* _EXERCISE PROMPT_:
Rewrite these lines with every "computer-use agent" changed to "desktop assistant" and everything else left as it is.
----- ENTRIES
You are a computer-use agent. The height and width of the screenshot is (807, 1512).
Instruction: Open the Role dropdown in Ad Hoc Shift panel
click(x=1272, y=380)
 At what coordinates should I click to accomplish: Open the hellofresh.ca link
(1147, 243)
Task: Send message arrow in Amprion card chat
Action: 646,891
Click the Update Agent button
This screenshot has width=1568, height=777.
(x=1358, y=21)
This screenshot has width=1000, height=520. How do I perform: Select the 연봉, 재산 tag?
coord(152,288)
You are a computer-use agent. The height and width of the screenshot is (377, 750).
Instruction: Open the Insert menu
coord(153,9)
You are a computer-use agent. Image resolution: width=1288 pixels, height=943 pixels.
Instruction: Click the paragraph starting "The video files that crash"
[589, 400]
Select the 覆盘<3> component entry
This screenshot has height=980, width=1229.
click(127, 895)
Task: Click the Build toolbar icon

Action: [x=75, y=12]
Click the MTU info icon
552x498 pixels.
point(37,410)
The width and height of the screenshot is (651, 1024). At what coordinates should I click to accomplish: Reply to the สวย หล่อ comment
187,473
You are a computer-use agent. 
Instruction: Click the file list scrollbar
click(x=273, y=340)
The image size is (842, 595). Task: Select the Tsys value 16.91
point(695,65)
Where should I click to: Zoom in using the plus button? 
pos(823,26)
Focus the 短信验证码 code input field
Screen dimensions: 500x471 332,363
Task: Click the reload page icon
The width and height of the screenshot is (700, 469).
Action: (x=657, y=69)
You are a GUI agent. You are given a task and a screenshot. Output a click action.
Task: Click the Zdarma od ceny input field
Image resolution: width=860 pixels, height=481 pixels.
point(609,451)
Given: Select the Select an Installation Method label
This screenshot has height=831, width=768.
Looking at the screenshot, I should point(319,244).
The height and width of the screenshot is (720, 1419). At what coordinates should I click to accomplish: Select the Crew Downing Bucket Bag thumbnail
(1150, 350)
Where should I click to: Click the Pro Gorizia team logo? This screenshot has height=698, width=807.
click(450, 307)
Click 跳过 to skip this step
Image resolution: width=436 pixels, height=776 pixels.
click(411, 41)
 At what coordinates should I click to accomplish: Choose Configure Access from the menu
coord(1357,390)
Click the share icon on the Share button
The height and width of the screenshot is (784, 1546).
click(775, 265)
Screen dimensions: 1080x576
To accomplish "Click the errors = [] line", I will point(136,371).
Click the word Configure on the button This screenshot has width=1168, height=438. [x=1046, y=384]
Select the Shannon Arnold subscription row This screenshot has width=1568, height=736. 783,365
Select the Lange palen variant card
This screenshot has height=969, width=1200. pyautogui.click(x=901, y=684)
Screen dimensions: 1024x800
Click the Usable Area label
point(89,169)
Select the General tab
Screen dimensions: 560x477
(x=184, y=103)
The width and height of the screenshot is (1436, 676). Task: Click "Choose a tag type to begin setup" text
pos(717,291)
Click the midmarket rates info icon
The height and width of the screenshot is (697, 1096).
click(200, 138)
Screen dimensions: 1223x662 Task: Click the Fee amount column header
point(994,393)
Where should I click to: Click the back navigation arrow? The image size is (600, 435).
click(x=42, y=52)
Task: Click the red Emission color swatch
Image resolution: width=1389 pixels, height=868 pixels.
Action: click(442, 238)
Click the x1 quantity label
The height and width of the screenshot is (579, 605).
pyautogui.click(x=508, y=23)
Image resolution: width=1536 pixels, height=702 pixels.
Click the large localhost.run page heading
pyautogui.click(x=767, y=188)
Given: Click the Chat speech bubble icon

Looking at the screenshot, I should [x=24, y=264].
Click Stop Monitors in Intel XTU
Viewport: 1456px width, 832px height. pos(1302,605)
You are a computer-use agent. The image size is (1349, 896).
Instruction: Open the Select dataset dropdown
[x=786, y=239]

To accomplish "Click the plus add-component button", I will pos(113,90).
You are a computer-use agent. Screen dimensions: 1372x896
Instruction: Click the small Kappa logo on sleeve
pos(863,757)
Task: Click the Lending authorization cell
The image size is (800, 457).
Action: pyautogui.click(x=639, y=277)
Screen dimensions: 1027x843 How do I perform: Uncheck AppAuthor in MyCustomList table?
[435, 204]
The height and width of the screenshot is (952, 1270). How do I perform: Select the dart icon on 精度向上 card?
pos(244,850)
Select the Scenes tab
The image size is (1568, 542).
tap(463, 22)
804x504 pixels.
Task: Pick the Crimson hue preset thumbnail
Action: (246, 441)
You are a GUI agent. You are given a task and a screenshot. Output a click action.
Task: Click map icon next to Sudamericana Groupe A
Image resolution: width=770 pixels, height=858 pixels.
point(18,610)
----------
* _EXERCISE RESPONSE_:
You are a desktop assistant. The height and width of the screenshot is (807, 1512).
Instruction: Open the Role dropdown in Ad Hoc Shift panel
click(x=1272, y=380)
 At what coordinates should I click to accomplish: Open the hellofresh.ca link
(1147, 243)
Task: Send message arrow in Amprion card chat
Action: 646,891
Click the Update Agent button
This screenshot has width=1568, height=777.
(x=1358, y=21)
This screenshot has width=1000, height=520. How do I perform: Select the 연봉, 재산 tag?
coord(152,288)
You are a desktop assistant. The height and width of the screenshot is (377, 750).
Instruction: Open the Insert menu
coord(153,9)
You are a desktop assistant. Image resolution: width=1288 pixels, height=943 pixels.
Instruction: Click the paragraph starting "The video files that crash"
[589, 400]
Select the 覆盘<3> component entry
This screenshot has height=980, width=1229.
click(127, 895)
Task: Click the Build toolbar icon

Action: [x=75, y=12]
Click the MTU info icon
552x498 pixels.
point(37,410)
The width and height of the screenshot is (651, 1024). At what coordinates should I click to accomplish: Reply to the สวย หล่อ comment
187,473
You are a desktop assistant. 
Instruction: Click the file list scrollbar
click(x=273, y=340)
The image size is (842, 595). Task: Select the Tsys value 16.91
point(695,65)
Where should I click to: Zoom in using the plus button? 
pos(823,26)
Focus the 短信验证码 code input field
Screen dimensions: 500x471 332,363
Task: Click the reload page icon
The width and height of the screenshot is (700, 469).
Action: (x=657, y=69)
You are a GUI agent. You are given a task and a screenshot. Output a click action.
Task: Click the Zdarma od ceny input field
Image resolution: width=860 pixels, height=481 pixels.
point(609,451)
Given: Select the Select an Installation Method label
This screenshot has height=831, width=768.
Looking at the screenshot, I should point(319,244).
The height and width of the screenshot is (720, 1419). At what coordinates should I click to accomplish: Select the Crew Downing Bucket Bag thumbnail
(1150, 350)
Where should I click to: Click the Pro Gorizia team logo? This screenshot has height=698, width=807.
click(450, 307)
Click 跳过 to skip this step
Image resolution: width=436 pixels, height=776 pixels.
click(411, 41)
 At what coordinates should I click to accomplish: Choose Configure Access from the menu
coord(1357,390)
Click the share icon on the Share button
The height and width of the screenshot is (784, 1546).
click(775, 265)
Screen dimensions: 1080x576
To accomplish "Click the errors = [] line", I will point(136,371).
Click the word Configure on the button This screenshot has width=1168, height=438. [x=1046, y=384]
Select the Shannon Arnold subscription row This screenshot has width=1568, height=736. 783,365
Select the Lange palen variant card
This screenshot has height=969, width=1200. pyautogui.click(x=901, y=684)
Screen dimensions: 1024x800
Click the Usable Area label
point(89,169)
Select the General tab
Screen dimensions: 560x477
(x=184, y=103)
The width and height of the screenshot is (1436, 676). Task: Click "Choose a tag type to begin setup" text
pos(717,291)
Click the midmarket rates info icon
The height and width of the screenshot is (697, 1096).
click(200, 138)
Screen dimensions: 1223x662 Task: Click the Fee amount column header
point(994,393)
Where should I click to: Click the back navigation arrow? The image size is (600, 435).
click(x=42, y=52)
Task: Click the red Emission color swatch
Image resolution: width=1389 pixels, height=868 pixels.
Action: click(442, 238)
Click the x1 quantity label
The height and width of the screenshot is (579, 605).
pyautogui.click(x=508, y=23)
Image resolution: width=1536 pixels, height=702 pixels.
Click the large localhost.run page heading
pyautogui.click(x=767, y=188)
Given: Click the Chat speech bubble icon

Looking at the screenshot, I should [x=24, y=264].
Click Stop Monitors in Intel XTU
Viewport: 1456px width, 832px height. pos(1302,605)
You are a desktop assistant. The image size is (1349, 896).
Instruction: Open the Select dataset dropdown
[x=786, y=239]

To accomplish "Click the plus add-component button", I will pos(113,90).
You are a desktop assistant. Screen dimensions: 1372x896
Instruction: Click the small Kappa logo on sleeve
pos(863,757)
Task: Click the Lending authorization cell
The image size is (800, 457).
Action: pyautogui.click(x=639, y=277)
Screen dimensions: 1027x843 How do I perform: Uncheck AppAuthor in MyCustomList table?
[435, 204]
The height and width of the screenshot is (952, 1270). How do I perform: Select the dart icon on 精度向上 card?
pos(244,850)
Select the Scenes tab
The image size is (1568, 542).
tap(463, 22)
804x504 pixels.
Task: Pick the Crimson hue preset thumbnail
Action: (246, 441)
You are a GUI agent. You are given a task and a screenshot. Output a click action.
Task: Click map icon next to Sudamericana Groupe A
Image resolution: width=770 pixels, height=858 pixels.
point(18,610)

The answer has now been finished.